Each entry needs to be restated exactly as written.

⁂

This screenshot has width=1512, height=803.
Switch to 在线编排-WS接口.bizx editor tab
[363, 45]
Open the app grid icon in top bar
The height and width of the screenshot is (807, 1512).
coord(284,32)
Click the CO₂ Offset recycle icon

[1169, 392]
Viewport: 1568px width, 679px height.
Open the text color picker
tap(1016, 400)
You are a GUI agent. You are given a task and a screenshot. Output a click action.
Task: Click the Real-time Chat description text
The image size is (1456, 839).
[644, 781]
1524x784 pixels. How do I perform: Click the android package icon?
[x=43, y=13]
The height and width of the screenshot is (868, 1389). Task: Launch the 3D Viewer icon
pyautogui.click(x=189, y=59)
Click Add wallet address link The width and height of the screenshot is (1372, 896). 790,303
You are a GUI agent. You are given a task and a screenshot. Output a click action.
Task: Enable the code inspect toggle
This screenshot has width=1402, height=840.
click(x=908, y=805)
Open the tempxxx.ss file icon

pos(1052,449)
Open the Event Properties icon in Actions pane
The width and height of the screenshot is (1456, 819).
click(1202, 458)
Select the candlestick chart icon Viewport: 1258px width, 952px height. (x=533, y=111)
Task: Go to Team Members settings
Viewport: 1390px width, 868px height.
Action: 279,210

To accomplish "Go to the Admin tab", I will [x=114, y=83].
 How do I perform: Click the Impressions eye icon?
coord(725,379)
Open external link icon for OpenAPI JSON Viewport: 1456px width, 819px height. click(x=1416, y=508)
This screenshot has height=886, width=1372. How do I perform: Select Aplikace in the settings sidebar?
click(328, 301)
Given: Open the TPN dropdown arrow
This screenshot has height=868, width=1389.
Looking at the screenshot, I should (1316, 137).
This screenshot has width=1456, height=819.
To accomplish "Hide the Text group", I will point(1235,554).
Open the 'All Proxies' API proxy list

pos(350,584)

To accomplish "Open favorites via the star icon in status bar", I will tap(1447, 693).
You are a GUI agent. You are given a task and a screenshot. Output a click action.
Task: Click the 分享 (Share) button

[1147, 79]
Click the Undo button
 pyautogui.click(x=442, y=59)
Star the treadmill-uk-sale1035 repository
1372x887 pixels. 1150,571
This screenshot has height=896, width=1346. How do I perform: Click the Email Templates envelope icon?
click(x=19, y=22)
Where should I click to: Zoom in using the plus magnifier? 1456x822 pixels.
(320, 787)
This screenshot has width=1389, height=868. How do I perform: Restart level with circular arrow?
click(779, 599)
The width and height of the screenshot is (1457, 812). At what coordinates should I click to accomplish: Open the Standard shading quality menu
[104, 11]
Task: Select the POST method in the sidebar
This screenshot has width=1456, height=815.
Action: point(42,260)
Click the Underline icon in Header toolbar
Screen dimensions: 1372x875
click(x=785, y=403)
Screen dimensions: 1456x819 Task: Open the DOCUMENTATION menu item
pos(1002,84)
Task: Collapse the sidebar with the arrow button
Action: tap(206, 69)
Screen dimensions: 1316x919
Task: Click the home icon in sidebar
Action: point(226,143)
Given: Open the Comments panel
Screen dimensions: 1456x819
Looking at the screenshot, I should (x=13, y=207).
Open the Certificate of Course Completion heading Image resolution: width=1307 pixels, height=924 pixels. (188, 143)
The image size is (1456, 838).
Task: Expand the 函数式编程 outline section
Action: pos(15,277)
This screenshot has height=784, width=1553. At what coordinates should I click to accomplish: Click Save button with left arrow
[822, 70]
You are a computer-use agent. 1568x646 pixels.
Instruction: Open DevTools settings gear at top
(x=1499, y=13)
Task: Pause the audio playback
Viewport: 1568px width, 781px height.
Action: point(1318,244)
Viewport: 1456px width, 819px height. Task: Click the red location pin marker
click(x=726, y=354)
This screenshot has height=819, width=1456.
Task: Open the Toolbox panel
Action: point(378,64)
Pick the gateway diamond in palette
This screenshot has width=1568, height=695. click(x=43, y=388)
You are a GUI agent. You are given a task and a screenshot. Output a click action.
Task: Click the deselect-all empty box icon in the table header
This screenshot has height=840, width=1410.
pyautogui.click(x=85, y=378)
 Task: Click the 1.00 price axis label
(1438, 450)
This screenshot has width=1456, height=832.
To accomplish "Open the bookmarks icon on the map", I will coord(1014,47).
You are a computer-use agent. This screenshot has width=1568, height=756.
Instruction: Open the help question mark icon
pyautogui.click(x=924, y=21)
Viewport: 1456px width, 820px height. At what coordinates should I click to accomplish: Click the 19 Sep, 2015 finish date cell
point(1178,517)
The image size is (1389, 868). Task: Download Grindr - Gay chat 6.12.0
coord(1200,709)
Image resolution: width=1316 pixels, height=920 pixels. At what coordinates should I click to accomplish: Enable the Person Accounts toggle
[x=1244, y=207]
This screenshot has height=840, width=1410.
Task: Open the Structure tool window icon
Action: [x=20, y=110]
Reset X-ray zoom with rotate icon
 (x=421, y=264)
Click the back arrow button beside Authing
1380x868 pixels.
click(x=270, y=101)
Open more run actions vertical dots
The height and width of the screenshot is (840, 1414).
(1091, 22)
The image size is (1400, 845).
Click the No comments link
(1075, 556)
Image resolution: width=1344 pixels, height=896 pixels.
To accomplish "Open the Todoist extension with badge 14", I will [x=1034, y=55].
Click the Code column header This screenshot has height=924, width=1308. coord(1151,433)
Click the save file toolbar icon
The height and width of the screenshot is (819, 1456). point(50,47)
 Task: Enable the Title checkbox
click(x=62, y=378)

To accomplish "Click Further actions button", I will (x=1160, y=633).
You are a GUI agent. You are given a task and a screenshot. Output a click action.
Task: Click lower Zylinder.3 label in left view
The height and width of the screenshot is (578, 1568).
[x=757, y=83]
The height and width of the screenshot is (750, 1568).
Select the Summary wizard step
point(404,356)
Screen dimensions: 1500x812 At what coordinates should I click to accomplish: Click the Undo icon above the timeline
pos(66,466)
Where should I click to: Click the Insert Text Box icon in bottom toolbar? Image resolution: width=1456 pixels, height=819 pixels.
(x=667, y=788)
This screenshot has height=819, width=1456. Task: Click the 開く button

⁂

Answer below
This screenshot has width=1512, height=803.
Switch to 在线编排-WS接口.bizx editor tab
[363, 45]
Open the app grid icon in top bar
The height and width of the screenshot is (807, 1512).
coord(284,32)
Click the CO₂ Offset recycle icon

[1169, 392]
Viewport: 1568px width, 679px height.
Open the text color picker
tap(1016, 400)
You are a GUI agent. You are given a task and a screenshot. Output a click action.
Task: Click the Real-time Chat description text
The image size is (1456, 839).
[644, 781]
1524x784 pixels. How do I perform: Click the android package icon?
[x=43, y=13]
The height and width of the screenshot is (868, 1389). Task: Launch the 3D Viewer icon
pyautogui.click(x=189, y=59)
Click Add wallet address link The width and height of the screenshot is (1372, 896). 790,303
You are a GUI agent. You are given a task and a screenshot. Output a click action.
Task: Enable the code inspect toggle
This screenshot has width=1402, height=840.
click(x=908, y=805)
Open the tempxxx.ss file icon

pos(1052,449)
Open the Event Properties icon in Actions pane
The width and height of the screenshot is (1456, 819).
click(1202, 458)
Select the candlestick chart icon Viewport: 1258px width, 952px height. (x=533, y=111)
Task: Go to Team Members settings
Viewport: 1390px width, 868px height.
Action: 279,210

To accomplish "Go to the Admin tab", I will [x=114, y=83].
 How do I perform: Click the Impressions eye icon?
coord(725,379)
Open external link icon for OpenAPI JSON Viewport: 1456px width, 819px height. click(x=1416, y=508)
This screenshot has height=886, width=1372. How do I perform: Select Aplikace in the settings sidebar?
click(328, 301)
Given: Open the TPN dropdown arrow
This screenshot has height=868, width=1389.
Looking at the screenshot, I should (1316, 137).
This screenshot has width=1456, height=819.
To accomplish "Hide the Text group", I will point(1235,554).
Open the 'All Proxies' API proxy list

pos(350,584)

To accomplish "Open favorites via the star icon in status bar", I will tap(1447, 693).
You are a GUI agent. You are given a task and a screenshot. Output a click action.
Task: Click the 分享 (Share) button

[1147, 79]
Click the Undo button
 pyautogui.click(x=442, y=59)
Star the treadmill-uk-sale1035 repository
1372x887 pixels. 1150,571
This screenshot has height=896, width=1346. How do I perform: Click the Email Templates envelope icon?
click(x=19, y=22)
Where should I click to: Zoom in using the plus magnifier? 1456x822 pixels.
(320, 787)
This screenshot has width=1389, height=868. How do I perform: Restart level with circular arrow?
click(779, 599)
The width and height of the screenshot is (1457, 812). At what coordinates should I click to accomplish: Open the Standard shading quality menu
[104, 11]
Task: Select the POST method in the sidebar
This screenshot has width=1456, height=815.
Action: point(42,260)
Click the Underline icon in Header toolbar
Screen dimensions: 1372x875
click(x=785, y=403)
Screen dimensions: 1456x819 Task: Open the DOCUMENTATION menu item
pos(1002,84)
Task: Collapse the sidebar with the arrow button
Action: tap(206, 69)
Screen dimensions: 1316x919
Task: Click the home icon in sidebar
Action: point(226,143)
Given: Open the Comments panel
Screen dimensions: 1456x819
Looking at the screenshot, I should (x=13, y=207).
Open the Certificate of Course Completion heading Image resolution: width=1307 pixels, height=924 pixels. (188, 143)
The image size is (1456, 838).
Task: Expand the 函数式编程 outline section
Action: pos(15,277)
This screenshot has height=784, width=1553. At what coordinates should I click to accomplish: Click Save button with left arrow
[822, 70]
You are a computer-use agent. 1568x646 pixels.
Instruction: Open DevTools settings gear at top
(x=1499, y=13)
Task: Pause the audio playback
Viewport: 1568px width, 781px height.
Action: point(1318,244)
Viewport: 1456px width, 819px height. Task: Click the red location pin marker
click(x=726, y=354)
This screenshot has height=819, width=1456.
Task: Open the Toolbox panel
Action: point(378,64)
Pick the gateway diamond in palette
This screenshot has width=1568, height=695. click(x=43, y=388)
You are a GUI agent. You are given a task and a screenshot. Output a click action.
Task: Click the deselect-all empty box icon in the table header
This screenshot has height=840, width=1410.
pyautogui.click(x=85, y=378)
 Task: Click the 1.00 price axis label
(1438, 450)
This screenshot has width=1456, height=832.
To accomplish "Open the bookmarks icon on the map", I will coord(1014,47).
You are a computer-use agent. This screenshot has width=1568, height=756.
Instruction: Open the help question mark icon
pyautogui.click(x=924, y=21)
Viewport: 1456px width, 820px height. At what coordinates should I click to accomplish: Click the 19 Sep, 2015 finish date cell
point(1178,517)
The image size is (1389, 868). Task: Download Grindr - Gay chat 6.12.0
coord(1200,709)
Image resolution: width=1316 pixels, height=920 pixels. At what coordinates should I click to accomplish: Enable the Person Accounts toggle
[x=1244, y=207]
This screenshot has height=840, width=1410.
Task: Open the Structure tool window icon
Action: [x=20, y=110]
Reset X-ray zoom with rotate icon
 (x=421, y=264)
Click the back arrow button beside Authing
1380x868 pixels.
click(x=270, y=101)
Open more run actions vertical dots
The height and width of the screenshot is (840, 1414).
(1091, 22)
The image size is (1400, 845).
Click the No comments link
(1075, 556)
Image resolution: width=1344 pixels, height=896 pixels.
To accomplish "Open the Todoist extension with badge 14", I will [x=1034, y=55].
Click the Code column header This screenshot has height=924, width=1308. coord(1151,433)
Click the save file toolbar icon
The height and width of the screenshot is (819, 1456). point(50,47)
 Task: Enable the Title checkbox
click(x=62, y=378)

To accomplish "Click Further actions button", I will (x=1160, y=633).
You are a GUI agent. You are given a task and a screenshot. Output a click action.
Task: Click lower Zylinder.3 label in left view
The height and width of the screenshot is (578, 1568).
[x=757, y=83]
The height and width of the screenshot is (750, 1568).
Select the Summary wizard step
point(404,356)
Screen dimensions: 1500x812 At what coordinates should I click to accomplish: Click the Undo icon above the timeline
pos(66,466)
Where should I click to: Click the Insert Text Box icon in bottom toolbar? Image resolution: width=1456 pixels, height=819 pixels.
(x=667, y=788)
This screenshot has height=819, width=1456. Task: Click the 開く button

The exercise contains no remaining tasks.